Richard Cummings
Richard Cummings, a prolific writer and scholar, died of prostate cancer on June 18 in Southampton. He was 76.
As a young man, Mr. Cummings was an associate at a Manhattan law firm, Whitman Breed Abbott & Morgan, and at the United States Agency for International Development in Washington, D.C. He later taught at law schools in the West Indies and Ethiopia.
He was born on March 23, 1938, in Brooklyn, to Albert and Bertha Cohen, and attended Midwood High School there before graduating from Princeton. He held a J.D. from Columbia Law School and a doctorate from Cambridge University in England. After college, he assumed the surname of Cummings.
On Aug. 3, 1965, he married the former Mary Johnson, who is the research center manager of the Southampton Historical Museum. After leaving Ethiopia in 1969, the couple settled in Bridgehampton. For the past decade, they have lived in Sag Harbor.

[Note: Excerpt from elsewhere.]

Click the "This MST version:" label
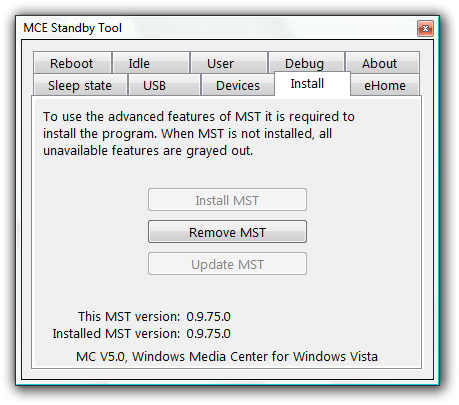Image resolution: width=459 pixels, height=405 pixels. 129,316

Mr. Cummings taught political science at Southampton College for a time but soon turned his full attention to writing books. In 1985, he wrote “The Pied Piper: Allard K. Lowenstein and the Liberal Dream.” He also published three novels: “The Prince Must Die,” “The Immortalist,” and “Prayers of an Igbo Rabbi,” and authored two plays: “Soccer Moms From Hell” and “Play On Words, or, The War Will Be Over Soon.” For seven years, he wrote a column called “Politics in Perspective” for this newspaper.
Active in local politics, Mr. Cummings was an early advocate for environmental preservation, one of those who spearheaded what is now known as the Group for the East End. He played a similar role in helping to establish Suffolk County’s farmland preservation program.
In 1971, after running a strongly anti-Vietnam War campaign, he lost a close race for a seat on the County Legislature to an entrenched incumbent. The following year he was a delegate to the Democratic National Convention, and in 1980 ran unsuccessfully for Congress. His family wrote that he was often called a boat-rocker for his repeated challenges to the status quo, and that he never denied it.
Mr. Cummings was much in demand as a tennis player and made several close friends on the court. During summers, he could often be found at the beach with a good book. He was fluent in French, a student of Mandarin Chinese and Hebrew, and an accomplished blues and folk guitarist.
In addition to his wife, he leaves their two sons, Benjamin and Orson Cummings, both of Southampton. A brother, James Cohen of Manhattan, survives as well.
The family has suggested memorial contributions for East End Hospice, 481 Riverhead Road, Westhampton Beach 11978.